Die Entstehung von Michelangelos Moses hat eine lange Geschichte. 1505 bekam der gerade mal dreißigjährige Künstler vom 1503 gewählten Papst Julius II. den Auftrag, für ihn ein Grabmal zu konzipieren, zunächst vorgesehen für die Aufstellung in der Peterskirche, die gerade im Entstehen war. Realisiert wurde das Projekt schließlich 40 Jahre später, lange nach Julius´ Tod im Jahr 1513, als abgespecktes Programm in der Kirche S. Pietro in Vincoli, an der Julius als Kardinal Giuliano della Rovere gewirkt hatte. Aufgrund der langen Entstehungszeit, der Reduktion des Projekts und der Mitwirkung vieler Künstler weist das Grabmal kein kohärentes ikonographisches Programm auf. Es entsprach in seiner Realisierung auch nicht mehr Michelangelos Intention. Nach seiner Konzeption hätte Moses, da auf Untersicht gearbeitet, seinen Platz freistehend und auf einer oberen Plattform in einer Figurennische finden sollen. Michelangelo beschrieb daher das endgültige Figurenensemble enttäuscht als o pera risecata, als abgeschnittenes Werk.
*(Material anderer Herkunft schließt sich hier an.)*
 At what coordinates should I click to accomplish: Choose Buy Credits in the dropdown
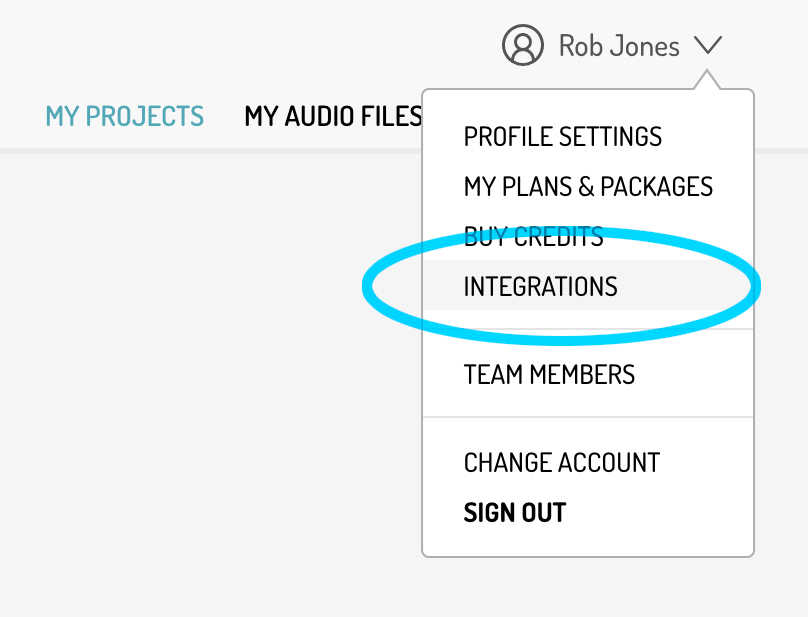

Die Marmoranlage ist zweigeschossig. Im oberen Geschoss befindet sich Maria mit dem Kind in der Mitte, darunter der Sarkophag mit der Liegefigur Julius´ II., rechts und links je eine Figur, eine Sybille und ein Prophet.
Nur die drei Statuen im Untergeschoss sind Michelangelos Werk, Rahel zur Linken von Moses stellt allegorisch die v ita contemplativa dar, Lea zu seiner Rechten die v ita activa. Die zentrale Figur jedoch ist und bleibt Moses in der Mitte. Michelangelo hat sie wahrscheinlich schon 1515 fertiggestellt. Sie unterscheidet sich deshalb in ihrer Ausführung deutlich von den beiden Frauengestalten. Neben der Pietà in der Peterskirche, von Michelangelo zwanzigjährig geschaffen, stellt sie sein zweites Meisterwerk im Stil der Hochrenaissance dar. In ihrer heroischen Monumentalität und Expressivität zieht die Mosesgestalt jeden Betrachter in den Bann, und sie hat im Laufe der Jahrhunderte zu vielfältigen Deutungen den Anlass gegeben und Künstler immer wieder zur Auseinandersetzung mit dem Sujet und seiner Darstellung herausgefordert.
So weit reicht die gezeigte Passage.